On Dec. 6 at 4 a.m. EST (0900 UTC), Alenga's maximum sustained winds were near 45 knots (52 mph/83 kmh). Alenga was located in the Southern Indian Ocean's open waters 560 nautical miles west of the Cocos Islands, near 12.8 South latitude and 87.5 East longitude. Alenga was moving to the southwest near 2 knots (3 mph/4 kmh).

Infrared satellite imagery today, Dec. 6 showed that the showers and thunderstorms within Alenga are decreasing, and the bands of thunderstorms around its center are weakening. The Joint Typhoon Warning Center noted that this weakening is only temporary as Alenga is forecast to regain strengthen before weakening again two days from now as it becomes an extra-tropical storm.

As Alenga continues to head southeast, it is moving into a hostile environment, where wind shear will increase and batter the tropical cyclone, weakening it.

Text credit: Rob Gutro/Hal Pierce
NASA's Goddard Space Flight Center/SSAI, Greenbelt, Md.



Dec. 5, 2011

MODIS captured an image of Tropical Cyclone 01S on Dec. 5 at 08:18 UTC (3:18 a.m. EST). › View larger image
The MODIS instrument on NASA's Aqua satellite captured an image of Tropical Cyclone 01S on Dec. 5 at 08:18 UTC (3:18 a.m. EST) in the Southern Indian Ocean. Strong thunderstorms are visible around the center as they cast shadows on the lower surrounding clouds.
Credit: NASA/NRL
NASA Sees Birth of First Southern Indian Ocean Season Tropical Storm

The Southern Indian Ocean cyclone season is off and running and NASA's Aqua satellite saw the birth of Tropical Cyclone 01S.

Tropical Cyclone 01S (TC01S) formed today December 5, 2011. TC01S has maximum sustained winds near 55 knots (63 mph/102 kmh) and is rapidly consolidating and organizing, so strengthening is forecast. At 0900 UTC (4 a.m. EST) on Dec. 5, TC01S was located about 545 nautical miles west of the Cocos Islands near 12.2 South and 87.0 East. It was moving to the west at 7 knots 8 mph/13 kmh).

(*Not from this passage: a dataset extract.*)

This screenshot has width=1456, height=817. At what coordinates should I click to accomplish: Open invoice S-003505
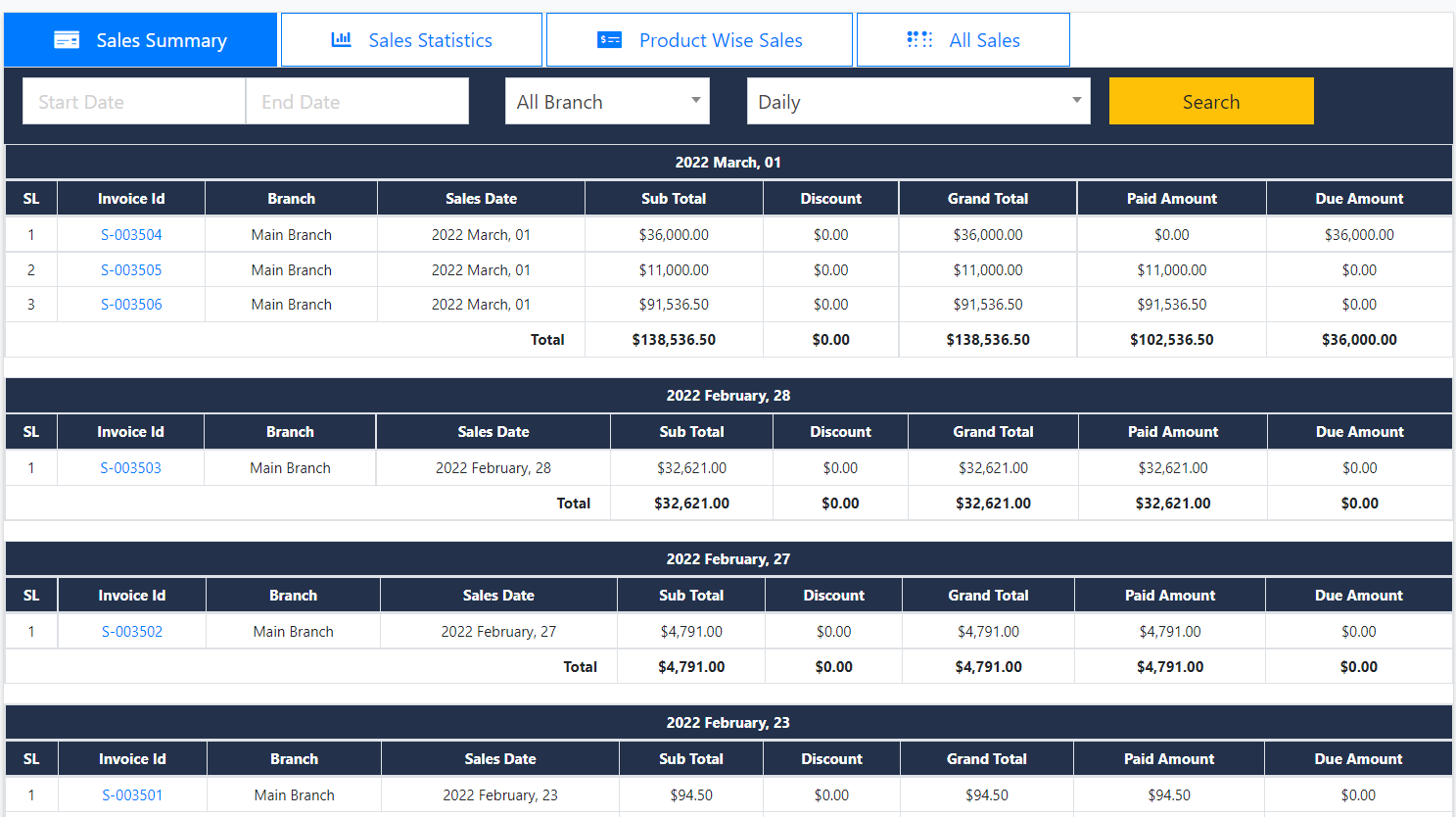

The Moderate Resolution Imaging Spectroradiometer (MODIS) instrument on NASA's Aqua satellite captured an image of Tropical Cyclone 01S on Dec. 5 at 08:18 UTC (3:18 a.m. EST) in the Southern Indian Ocean. Strong thunderstorms are visible around the center as they cast shadows on the lower surrounding clouds.

Microwave satellite instruments showed an eye developing in TC01S. There is also tightly curved banding of thunderstorms around the low-level center. T01S has intensified rapidly over the first 12 hours of its existence. The Joint Typhoon Warning Center forecasters expect TC01S to strengthen to hurricane-force over the next two days and track to the southeast, staying at sea.

Text credit: Rob Gutro
NASA's Goddard Space Flight Center, Greenbelt, Md.